* Exercise instructions
Gather all lines from the material that contain "computer".

* Supplied data
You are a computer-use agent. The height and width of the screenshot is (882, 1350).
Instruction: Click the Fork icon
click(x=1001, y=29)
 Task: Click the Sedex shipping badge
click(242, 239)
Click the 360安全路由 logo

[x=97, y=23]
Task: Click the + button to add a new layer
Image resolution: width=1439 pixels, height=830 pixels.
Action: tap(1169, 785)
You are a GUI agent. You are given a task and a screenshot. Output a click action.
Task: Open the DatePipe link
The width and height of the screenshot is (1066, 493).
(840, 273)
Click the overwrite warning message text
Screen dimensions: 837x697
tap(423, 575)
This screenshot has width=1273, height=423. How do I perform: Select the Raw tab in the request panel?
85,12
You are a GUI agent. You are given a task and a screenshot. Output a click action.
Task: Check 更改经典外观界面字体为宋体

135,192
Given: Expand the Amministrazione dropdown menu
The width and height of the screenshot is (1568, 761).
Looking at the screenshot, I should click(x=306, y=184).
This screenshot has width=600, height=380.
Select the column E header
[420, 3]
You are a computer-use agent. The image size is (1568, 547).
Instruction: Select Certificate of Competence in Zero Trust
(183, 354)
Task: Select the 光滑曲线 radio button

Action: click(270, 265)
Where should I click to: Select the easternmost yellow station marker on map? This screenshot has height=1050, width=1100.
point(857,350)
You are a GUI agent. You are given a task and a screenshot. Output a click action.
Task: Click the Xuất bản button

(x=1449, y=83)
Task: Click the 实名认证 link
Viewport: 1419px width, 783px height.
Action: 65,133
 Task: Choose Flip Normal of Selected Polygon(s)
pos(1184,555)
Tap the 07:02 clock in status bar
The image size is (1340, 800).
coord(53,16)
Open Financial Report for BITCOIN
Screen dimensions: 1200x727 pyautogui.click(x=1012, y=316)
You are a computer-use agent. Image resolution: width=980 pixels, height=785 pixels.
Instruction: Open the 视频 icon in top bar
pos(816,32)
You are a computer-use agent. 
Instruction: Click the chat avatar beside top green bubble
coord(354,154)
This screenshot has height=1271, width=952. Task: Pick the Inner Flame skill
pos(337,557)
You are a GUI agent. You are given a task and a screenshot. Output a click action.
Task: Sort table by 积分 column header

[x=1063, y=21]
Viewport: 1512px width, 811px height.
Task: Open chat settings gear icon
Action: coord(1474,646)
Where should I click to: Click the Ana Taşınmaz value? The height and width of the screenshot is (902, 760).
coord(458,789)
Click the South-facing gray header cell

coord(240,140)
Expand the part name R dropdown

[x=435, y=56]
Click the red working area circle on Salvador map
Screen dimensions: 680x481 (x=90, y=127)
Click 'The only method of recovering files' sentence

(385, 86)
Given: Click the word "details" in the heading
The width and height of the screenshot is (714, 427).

* Response to this task
You are a computer-use agent. The height and width of the screenshot is (882, 1350).
You are a computer-use agent. The image size is (1568, 547).
You are a computer-use agent. Image resolution: width=980 pixels, height=785 pixels.
You are a computer-use agent. 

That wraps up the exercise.